◆ CONSEGNE:
• a. Nella discussione, quali sono i nomi utente che fanno da titolo ai messaggi datati 24 Gennaio 2014? Indicali tutti, senza ripetizioni.
• b. Nella discussione, per quale modulo Sherlocked dice che servono esterni veloci?
• c. Trascrivi fedelmente dalla discussione il passo da "## AndrasWave (24" a "Sherlocked (24 Gennaio 2014)".

◆ FONTE:

+===+

Fortunatamente ci sono eccezioni...tipo Drogba che darebbe ancora le piste a tutti.



tequilad ha scritto:


> Io vista anche la situazione attuale (c'è poco da fare per questa stagione) avrei provato a lanciare Cristante e dargli continuità....



Questo pure io. Però prendendolo a titolo definitivo potrebbe essere già un acquisto per la prossima stagione.


----------



## Milo (24 Gennaio 2014)

Sherlocked ha scritto:


> Acquisto inutile...ci servono esterni veloci per il 4-2-3-1 se seedorf continuerà con tale modulo...un centrocampista finito, senza stimoli e spesso rotto a noi non serve...



Ci servono ANCHE degli esterni veloci


----------



## AndrasWave (24 Gennaio 2014)

Acquisto tappabuchi che andrà ad alzare inutilmente il tetto ingaggi. Non capisco questa continua rincorsa ai ripari per risolvere i problemi di una rosa costruita male e che non ha futuro. Tanto vale ricominciare tutto da capo, tanto di quest'anno non c'è nulla da salvare e in Champions con o senza Essien faremo figure da cioccolatai. 
Davvero, non capisco..


----------



## Sherlocked (24 Gennaio 2014)

Milo ha scritto:


> Ci servono ANCHE degli esterni veloci



Si ma a centrocampo si doveva puntare su cristante...altro che essien...


----------



## Dumbaghi (24 Gennaio 2014)

Sherlocked ha scritto:


> Si ma a centrocampo si doveva puntare su cristante...altro che essien...

+===+

◆ CONTENUTO DEL DATASET:
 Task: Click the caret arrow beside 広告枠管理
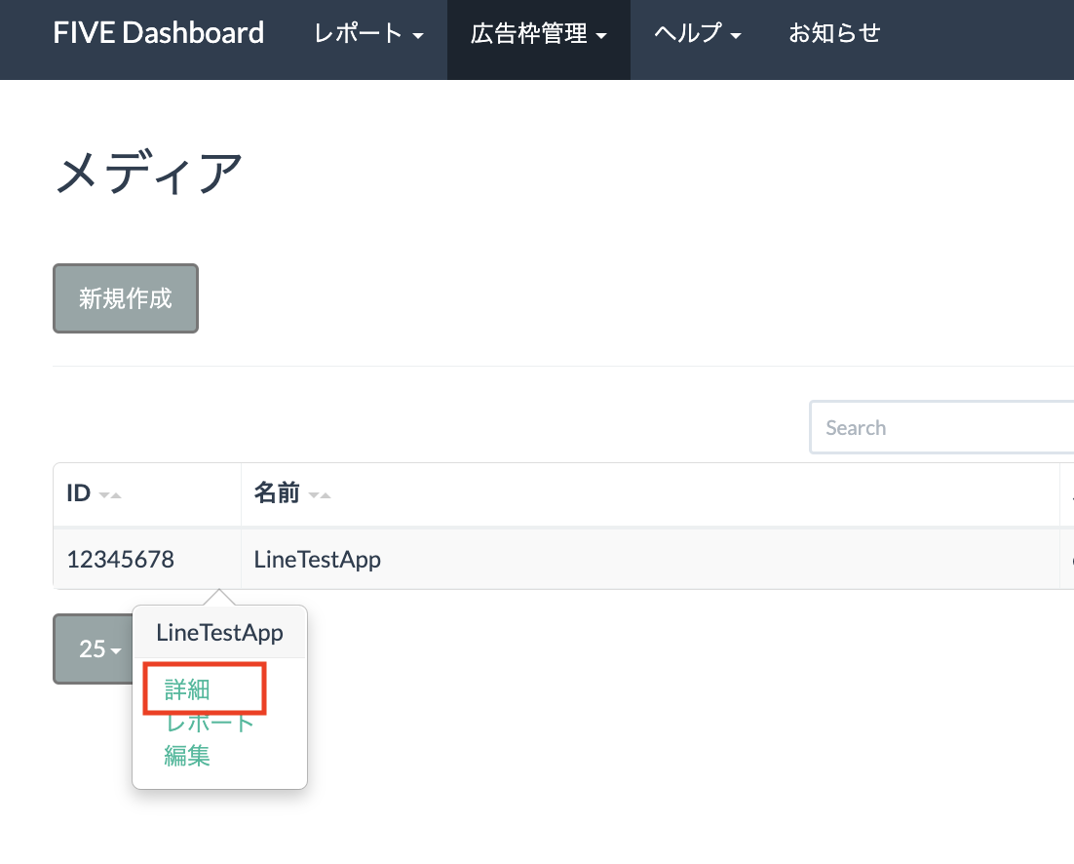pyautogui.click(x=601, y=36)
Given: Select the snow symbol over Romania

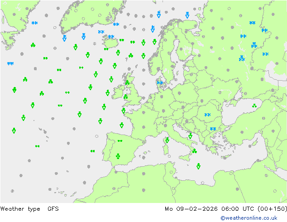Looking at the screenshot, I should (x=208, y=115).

+===+

◆ ESERCIZIO SVOLTO:
• a. Milo, AndrasWave, Sherlocked, Dumbaghi

• b. Per il 4-2-3-1.

• c.
## AndrasWave (24 Gennaio 2014)

Acquisto tappabuchi che andrà ad alzare inutilmente il tetto ingaggi. Non capisco questa continua rincorsa ai ripari per risolvere i problemi di una rosa costruita male e che non ha futuro. Tanto vale ricominciare tutto da capo, tanto di quest'anno non c'è nulla da salvare e in Champions con o senza Essien faremo figure da cioccolatai. 
Davvero, non capisco..


----------



## Sherlocked (24 Gennaio 2014)